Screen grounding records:
|---|

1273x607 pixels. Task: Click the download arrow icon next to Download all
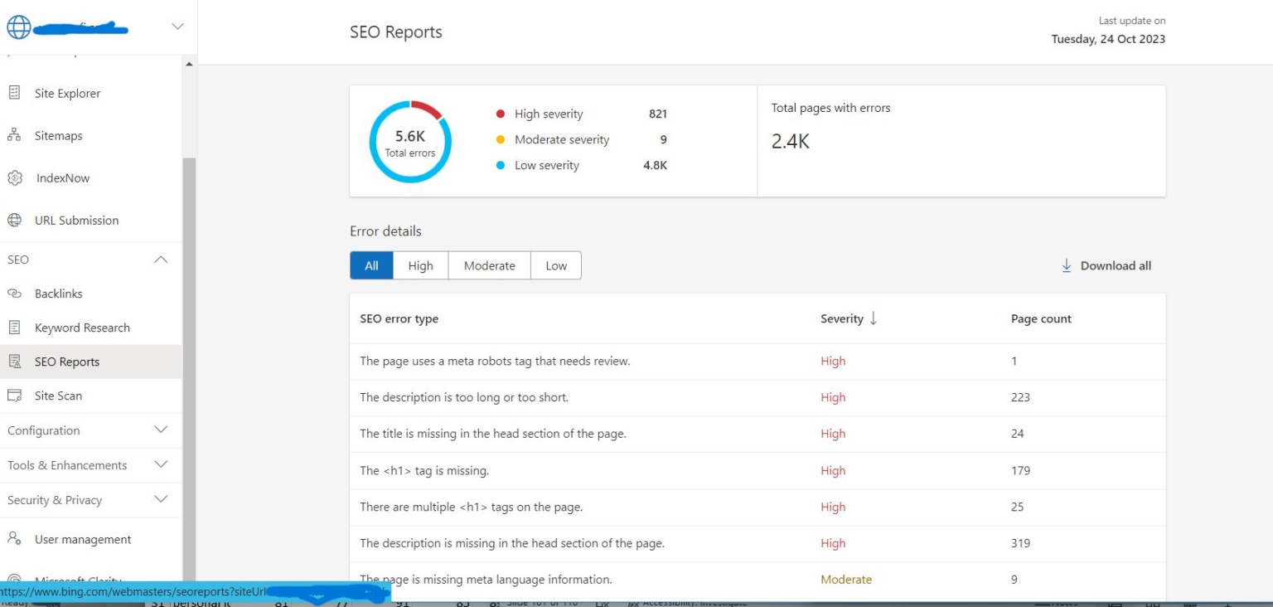pos(1066,265)
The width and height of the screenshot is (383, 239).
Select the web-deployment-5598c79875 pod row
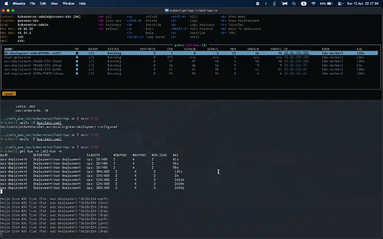point(34,73)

|---|

> [Given exercise] Can you give these records as a two-column CSV with the columns "request" and "answer", one row per request, with each field quoted and any line breaks replaced by spaces? Leave the pictures out.

> [Solution for this task]
request,answer
"1273x607 pixels. Task: Click the download arrow icon next to Download all","pos(1066,265)"
"The width and height of the screenshot is (383, 239). Select the web-deployment-5598c79875 pod row","point(34,73)"